Openness is a widespread concept in the technology world. But while we already have good definitions of open source, open research and open data, ‘open AI’ is a term that remains somewhat nebulous. For researchers, open AI may mean collaborative and reproducible science and systems. For technologists, it may centre on free use and distribution of AI models, or perhaps public participation in an algorithm’s development. As more projects and organisations begin to use this term, we’ll need a clearer definition so that everyone knows what to expect from AI systems badged as ‘open’.
When the San Francisco-based company OpenAI was created in 2015, its founders described their mission “to build value for everyone rather than shareholders” and to share their patents “with the world”. While open collaboration wasn’t new to the burgeoning AI field (OpenCV and scikit-learn opened the doors to machine learning for many), OpenAI was one of the first organisations to centre its structure and public branding around the ‘open’ terminology. In the years since, OpenAI has created revolutionary algorithms, including the DALL·E and GPT model families.
However, along the way, the company has shifted from its original structure. In 2019, it transformed from a non-profit to a “capped” for-profit, and, in 2020, gated its text-generating GPT-3 large language model (LLM) behind a commercial API (soon after, it granted an exclusive license to GPT-3’s code to Microsoft, the company’s biggest investor). These developments led some to question how open OpenAI’s practices really were, reopening a conversation on what open means for AI development, beyond a value signal to funders or great marketing copy. OpenAI now seems to be taking DALL·E in a similarly commercial direction, restricting free use and applying a ‘freemium’ business model.
Meanwhile, at Google – 30 minutes’ drive down San Francisco Bay – Timnit Gebru and Margaret Mitchell (at the time co-leaders of Google’s Ethical AI team) noticed a mismatch between value statements and actions in their organisation’s work on LLMs. With co-authors from the University of Washington, they outlined their concerns in a 2021 paper on the social, technical and environmental harms created by state-of-the-art LLMs, and the dangerous trend of building ever-larger models.
This paper sparked fierce debate among the AI community on the importance of open and ethical practices within big tech organisations, which produce most of the world’s AI. In the aftermath, Gebru and Mitchell were fired. They have since begun building out their own solutions to addressing the problems they identified: Gebru founding the Distributed AI Research Institute (DAIR) and Mitchell joining Hugging Face as its Chief Ethics Scientist.
Beginning in May 2021, Mitchell also co-organised the year-long BigScience workshop, a collaboration of over 1,000 volunteer researchers from around the world, working to create a multilingual LLM grounded in an ethical charter. In June 2022, the BLOOM (short for BigScience Large Open-science Open-access Multilingual) LLM finished training, and can now be downloaded for free from the Hugging Face platform. To me, what’s unique about BLOOM isn’t necessarily the model itself (though its training on 46 human languages and 13 programming languages on a 28 petaflops French supercomputer is impressive), but its pioneering approach to building LLMs in a collaborative and open way.
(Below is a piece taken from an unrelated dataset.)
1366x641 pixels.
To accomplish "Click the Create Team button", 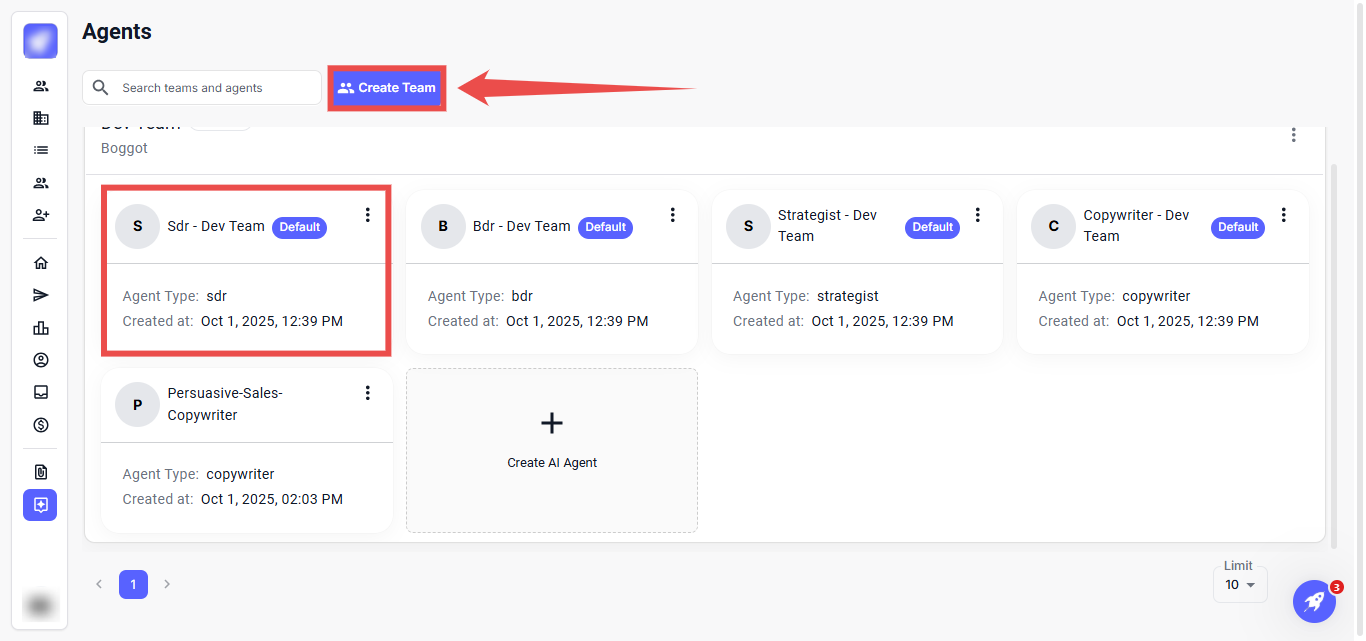I will (387, 88).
BLOOM opens the black box not just of the model itself, but also of how LLMs are created and who can be part of the process. With its publicly documented progress, and its open invite to any interested participants and users, the BigScience team has distributed the power to shape, criticise and run an LLM to communities outside big tech. BigScience has also incorporated local needs through regional working groups that extend model localisation beyond just inclusion of a language to context-specific decision-making and evaluation. In this space, the lines between AI producers, funders, consumers, regulators and impacted communities become blurred. The result is a next-gen LLM created not just by tech workers, but through the collective effort of librarians, lawyers, engineers and public servants. Instead of “move fast, break things” we see a new model of “move together, build the right thing”.
As the UK’s national institute for data science and AI, the Turing holds developing best practices for open and responsible AI innovation as a strategic priority. In this spirit, shortly before BLOOM’s launch, we hosted a discussion between members of BigScience’s Data Governance team (including Margaret Mitchell) and representatives of three Turing research programmes (public policy; AI; and tools, practices and systems), each with their own perspective on open AI development. Discussion points included how to ensure open tech initiatives connect and co-develop solutions with existing communities, how to design governance frameworks that account for malicious actors potentially misusing open data/models, and how to close the gap between high-level ethics principles and a practice of developing AI that can truly be described as ethical.
The Turing is composed of researchers from fields as diverse as philosophy, economics, history and neuroscience. This breadth of background informs how we conduct our AI research, collaborating across teams and disciplines by design. Through initiatives like The Turing Way and BigScience, researchers can co-create a definition and practice of open AI that meets the needs of more communities. By involving people from different countries, backgrounds and organisations, I feel hopeful that we will reach a better shared understanding of open AI that resonates in Seoul and Sao Paulo, Sydney and Soweto, as much as it does in Silicon Valley.